The closest thing to a genuine flat tax is the Medicare tax. It is funded by a payroll tax of 2.9 percent (split between employer and employee) on every dollar of an employee’s income. Self-employed persons pay the full 2.9 percent. There are no deductions, exemptions, credits, exclusions, or wage bases. Every American who earns income — from minimum-wage fast-food workers to the CEOs of every Fortune 500 company — pays the same rate regardless of his marital status, age, number of dependents, medical bills, home mortgage interest paid, or donations to charity. However, even the Medicare tax is no longer a true flat tax. Thanks to the Patient Protection and Affordable Care Act (Obama-care), the Additional Medicare tax is a tax of 0.9 percent imposed on earnings exceeding $200,000 (single) or $250,000 (married filing jointly). It took effect in 2013, and is fully paid by employees.
The libertarians
Liberals and conservatives both accept a Marxist-inspired tax code. They differ only in the particulars. In contrast to both are the libertarians. They not only reject the Marxist progressive income tax, they reject the income tax altogether. A progressive tax merely adds insult to injury.

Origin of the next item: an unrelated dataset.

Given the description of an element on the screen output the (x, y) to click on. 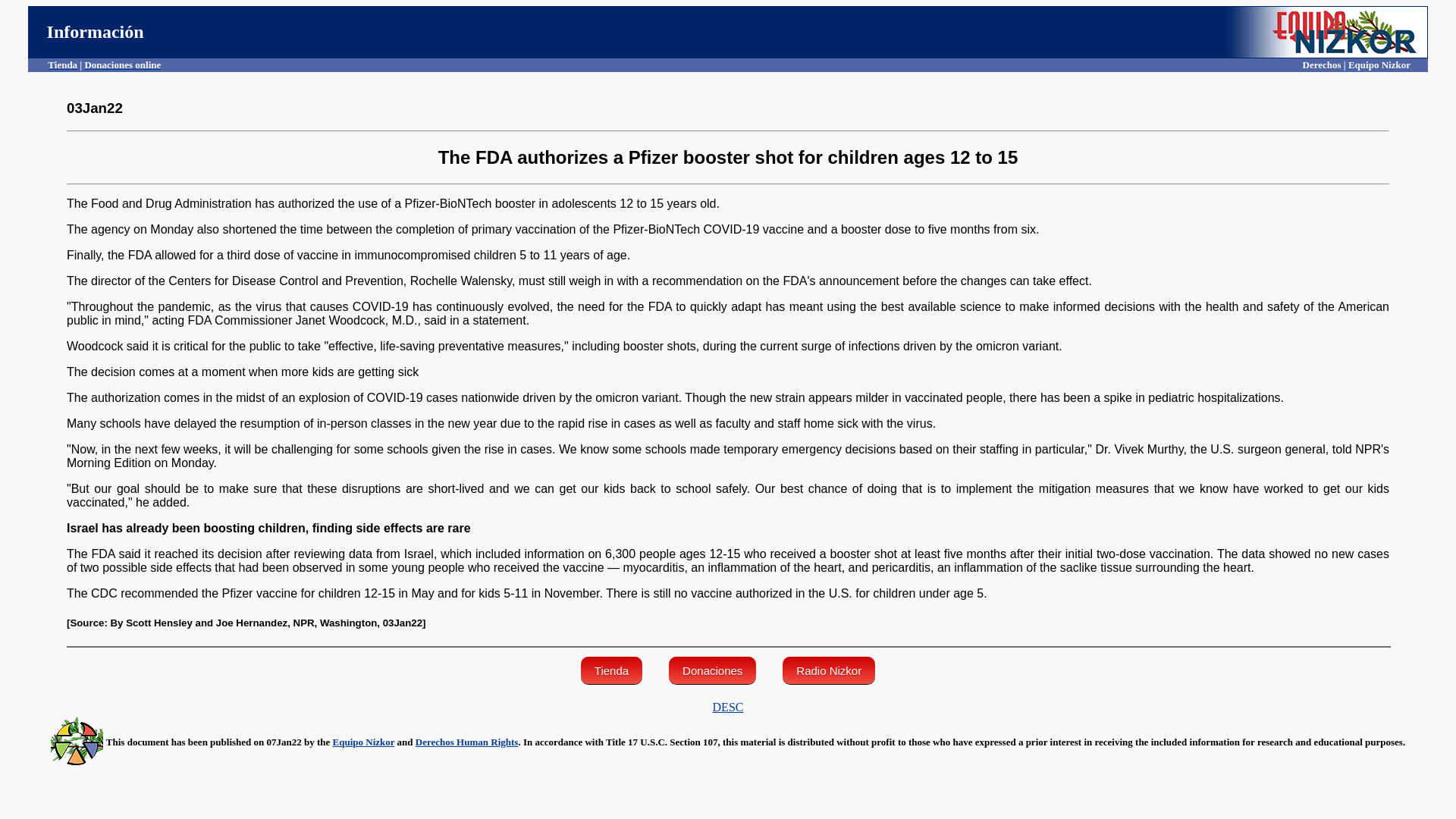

The libertarian view of the income tax is not that it should be fair, adequate, sufficient, constitutional, uniform, flat, simple, efficient, equal, or low. There is no “optimal” tax rate. Because libertarians believe that taxation is government theft, they don’t believe that anyone should be paying some arbitrary “fair share” of the income tax. As Frank Chodorov explained in his book The Income Tax: Root of All Evil (1954), the income tax means that the state says to its citizens,
Your earnings are not exclusively your own; we have a claim on them, and our claim precedes yours; we will allow you to keep some of it, because we recognize your need, not your right; but whatever we grant you for yourself is for us to decide.
The amount of your earnings that you may retain for yourself is determined by the needs of government, and you have nothing to say about it.
If government spending were limited only to that which is authorized by the Constitution, the federal government wouldn’t “need” an income tax.
But since the United States has an income tax, libertarians reason that anything that keeps more money in the hands of Americans is a good thing. Thus, tax increases of any kind, revenue-neutral tax reform, tax-base broadening, replacement of one tax with another, the elimination of tax deductions, and tax shifting from one group of taxpayers to another are not in the least bit desirable.